Mutations that adapted H. pylori to increasing levels of metronidazole were rapidly identified in nearly a dozen, serially adapted, antibiotic-resistant strains.

H. pylori, recently in the news after two Australian scientists were awarded the Nobel Prize for the discovery of this bacterium, is implicated in peptic ulcer disease and gastric cancers.

To pinpoint the mutations, researchers used a method developed at NimbleGen, termed Comparative Genome Sequencing (CGS), which can find a single point change in millions of bases of DNA with nearly perfect accuracy.

The characterization of H. pylori strains in this study represents the equivalent of sequencing 3.3 million bases of DNA and identifying 11 confirmed mutations without error.

"I'm eager to continue these studies, looking at evolutionary changes as H. pylori strains adapt to further antibiotic pressure, or adapt to host inflammatory and other defense responses and thereby persist for decades," said Dr.

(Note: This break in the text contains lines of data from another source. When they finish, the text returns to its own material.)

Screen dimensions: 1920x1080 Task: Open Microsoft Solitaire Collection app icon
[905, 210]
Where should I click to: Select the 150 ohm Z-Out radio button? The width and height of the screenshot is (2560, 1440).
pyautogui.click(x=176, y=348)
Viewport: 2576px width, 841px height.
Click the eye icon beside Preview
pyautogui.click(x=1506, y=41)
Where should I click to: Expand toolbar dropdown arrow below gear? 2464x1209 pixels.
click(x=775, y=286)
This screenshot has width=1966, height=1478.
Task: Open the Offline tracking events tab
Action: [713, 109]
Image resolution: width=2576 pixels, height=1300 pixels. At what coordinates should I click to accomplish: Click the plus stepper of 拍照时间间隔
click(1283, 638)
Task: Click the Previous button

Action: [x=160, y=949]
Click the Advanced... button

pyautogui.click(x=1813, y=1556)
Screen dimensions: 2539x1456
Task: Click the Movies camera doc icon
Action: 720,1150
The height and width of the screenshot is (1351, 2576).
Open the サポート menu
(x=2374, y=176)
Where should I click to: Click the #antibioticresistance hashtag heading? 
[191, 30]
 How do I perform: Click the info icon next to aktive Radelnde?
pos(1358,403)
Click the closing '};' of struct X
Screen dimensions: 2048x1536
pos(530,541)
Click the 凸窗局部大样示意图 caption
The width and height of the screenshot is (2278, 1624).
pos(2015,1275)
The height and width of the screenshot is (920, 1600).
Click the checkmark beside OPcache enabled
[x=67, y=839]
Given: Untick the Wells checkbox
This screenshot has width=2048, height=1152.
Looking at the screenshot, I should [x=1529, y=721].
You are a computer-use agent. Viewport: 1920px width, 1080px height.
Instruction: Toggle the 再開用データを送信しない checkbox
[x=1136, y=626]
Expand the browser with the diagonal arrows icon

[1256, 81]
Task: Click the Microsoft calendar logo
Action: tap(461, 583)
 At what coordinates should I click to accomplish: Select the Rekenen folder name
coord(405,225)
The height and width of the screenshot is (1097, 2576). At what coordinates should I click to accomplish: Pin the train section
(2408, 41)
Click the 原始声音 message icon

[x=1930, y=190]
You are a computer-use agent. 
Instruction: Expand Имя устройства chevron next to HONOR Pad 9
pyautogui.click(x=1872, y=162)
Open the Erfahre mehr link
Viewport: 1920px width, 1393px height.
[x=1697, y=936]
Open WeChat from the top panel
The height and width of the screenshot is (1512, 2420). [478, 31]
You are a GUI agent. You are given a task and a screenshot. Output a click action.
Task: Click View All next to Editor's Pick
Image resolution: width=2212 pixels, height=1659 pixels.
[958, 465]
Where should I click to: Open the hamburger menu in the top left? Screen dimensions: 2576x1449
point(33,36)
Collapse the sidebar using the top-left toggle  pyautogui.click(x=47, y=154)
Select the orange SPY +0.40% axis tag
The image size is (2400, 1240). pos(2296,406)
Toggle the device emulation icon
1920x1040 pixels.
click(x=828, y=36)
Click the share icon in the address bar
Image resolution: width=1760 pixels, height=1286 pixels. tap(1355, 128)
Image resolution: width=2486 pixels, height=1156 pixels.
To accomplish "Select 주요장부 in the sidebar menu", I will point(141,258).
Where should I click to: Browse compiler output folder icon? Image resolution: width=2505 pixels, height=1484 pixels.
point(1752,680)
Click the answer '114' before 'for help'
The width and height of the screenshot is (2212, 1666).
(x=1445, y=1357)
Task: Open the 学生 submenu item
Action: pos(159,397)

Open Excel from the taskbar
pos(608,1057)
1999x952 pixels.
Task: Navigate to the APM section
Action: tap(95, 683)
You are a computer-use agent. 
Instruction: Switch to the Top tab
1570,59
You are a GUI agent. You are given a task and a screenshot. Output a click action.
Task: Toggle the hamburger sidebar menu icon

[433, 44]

Douglas Berg, lead researcher on the project and professor of molecular microbiology, genetics and medicine at Washington University Medical School.

"This approach provides us with a model for understanding adaptations that are important in pathogen evolution, human infection and disease."

The CGS technique provides the ability to compare entire microbial genomes for the purpose of strain identification, characterization of genomic changes in response to environmental forces, and the optimization of industrially important microbes.

It can help trace movement of specific pathogens in human, animal or plant populations and provide important insights into how microbes adapt to different environments—findings that will be increasingly important for public health and epidemiology, bioremediation, industrial fermentation and biosynthetic strain optimization, and vaccine development.

CGS relies on the flexibility of NimbleGen's high-density DNA microarrays, which are custom-designed to study the entire microbial genomes, identify all DNA changes, and fully characterize all SNPs.